Tommy James

Personal information
- Full name: Thomas Leslie James
- Born: 1899 Glebe, New South Wales, Australia
- Died: 20 July 1967 (aged 67–68)

Playing information
- Position: Wing, Centre
Club
| Years | Team | Pld | T | G | FG | P |
| 1920–28 | Glebe | 70 | 17 | 0 | 0 | 51 |
- Source:

= Tommy James (rugby league) =

Australian rugby league footballer

Tommy James was an Australian rugby league footballer who played in the 1920s. He played for Glebe in the New South Wales Rugby League (NSWRL) competition.

==Playing career==
James made his first grade debut for Glebe against local rivals Annandale in Round 1 1920 at Birchgrove Oval which ended in a 43-0 victory with James scoring 2 tries in the rout.
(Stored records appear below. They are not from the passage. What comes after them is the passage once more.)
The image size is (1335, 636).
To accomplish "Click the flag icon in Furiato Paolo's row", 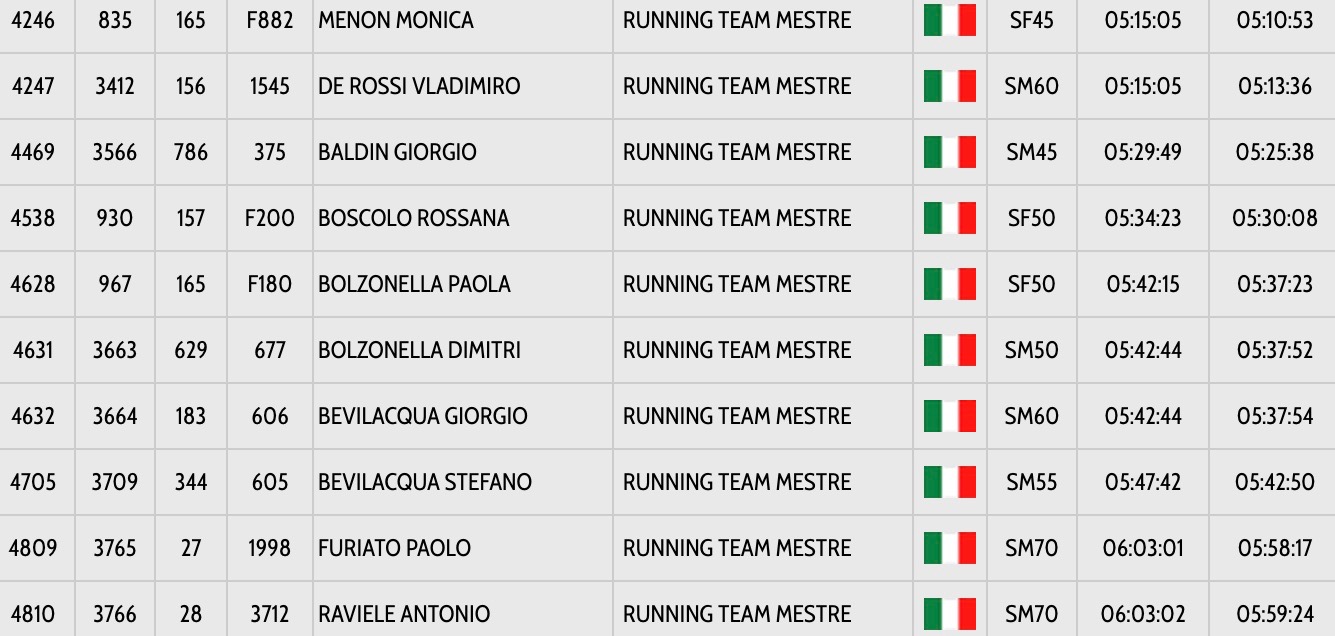I will tap(949, 548).
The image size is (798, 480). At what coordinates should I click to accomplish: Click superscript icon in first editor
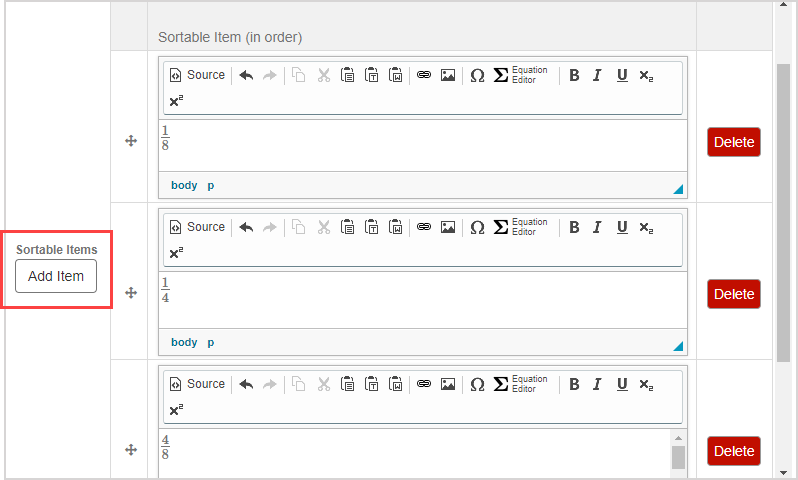point(175,101)
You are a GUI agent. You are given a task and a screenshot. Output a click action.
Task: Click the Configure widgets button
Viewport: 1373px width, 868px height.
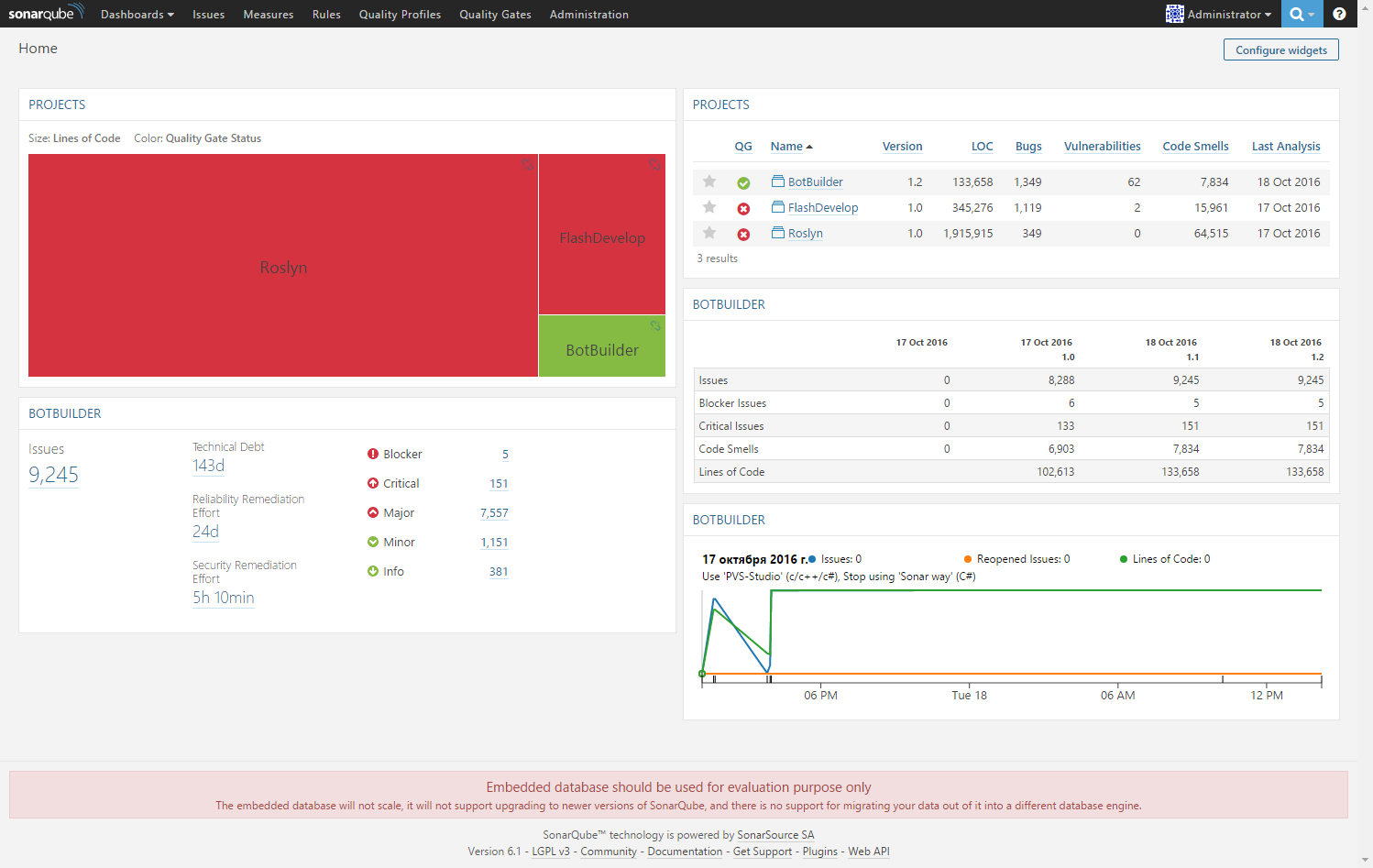point(1280,49)
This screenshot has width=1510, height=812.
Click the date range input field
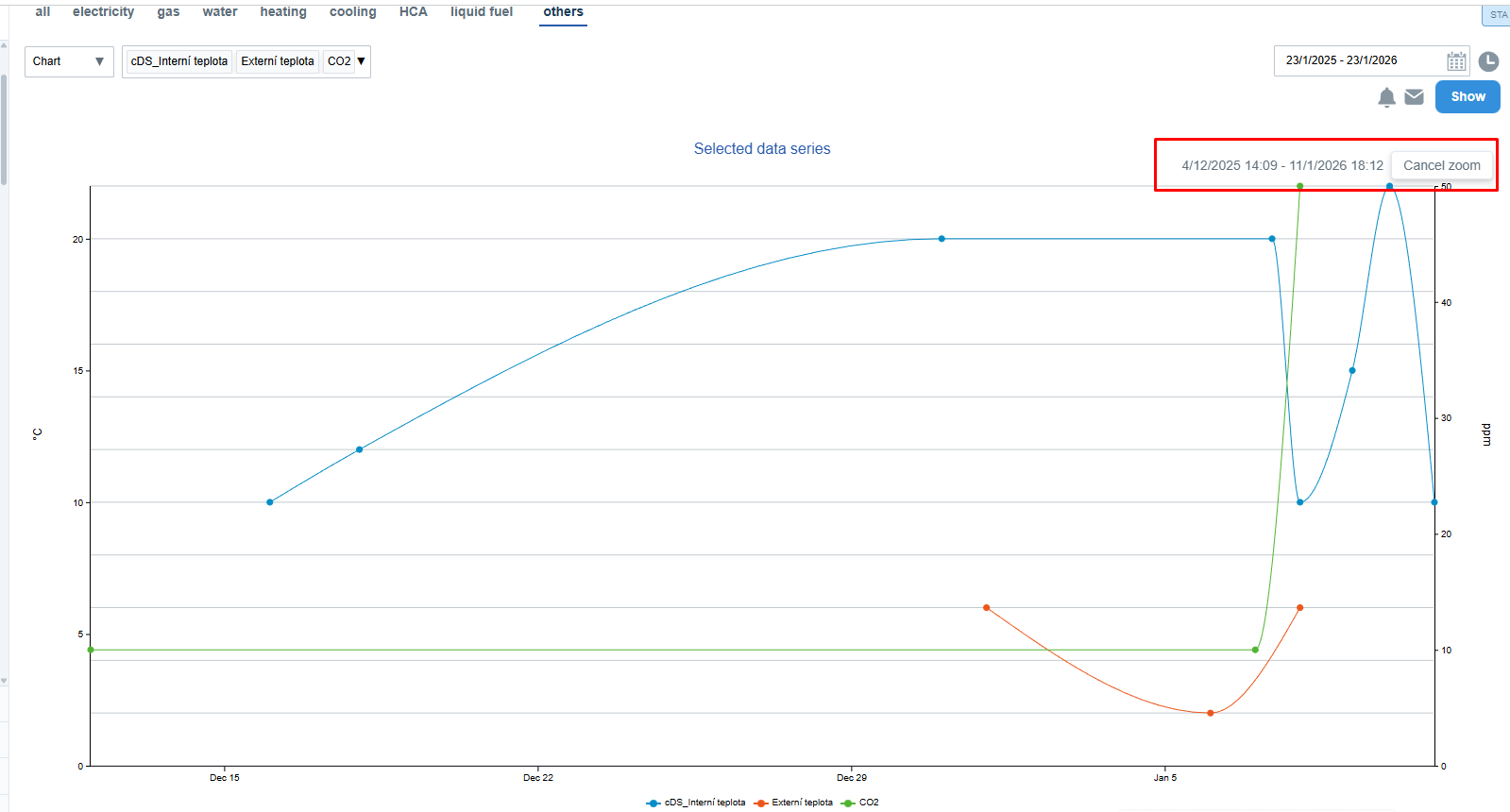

That season, Glebe would finish as runners up in the competition behind their other local rival Balmain. In 1922, James made 16 appearances for the club as they finished second on the table again behind North Sydney. Glebe had finished on equal points with Norths and therefore a grand final was needed to be played to determine the premiership winner.

James played in the centres for Glebe in the 1922 NSWRL grand final which was played at the Sydney Cricket Ground in front of 15,000 spectators. Although both sides finished on equal points, North Sydney outclassed Glebe in the final by a score of 35-3.

Following the grand final defeat, Glebe went through a period of decline were not able to replicate their form of the 1922 season. James played with Glebe until the end of the 1928 season a year before the club was controversially voted out of the premiership at the conclusion of the 1929 season.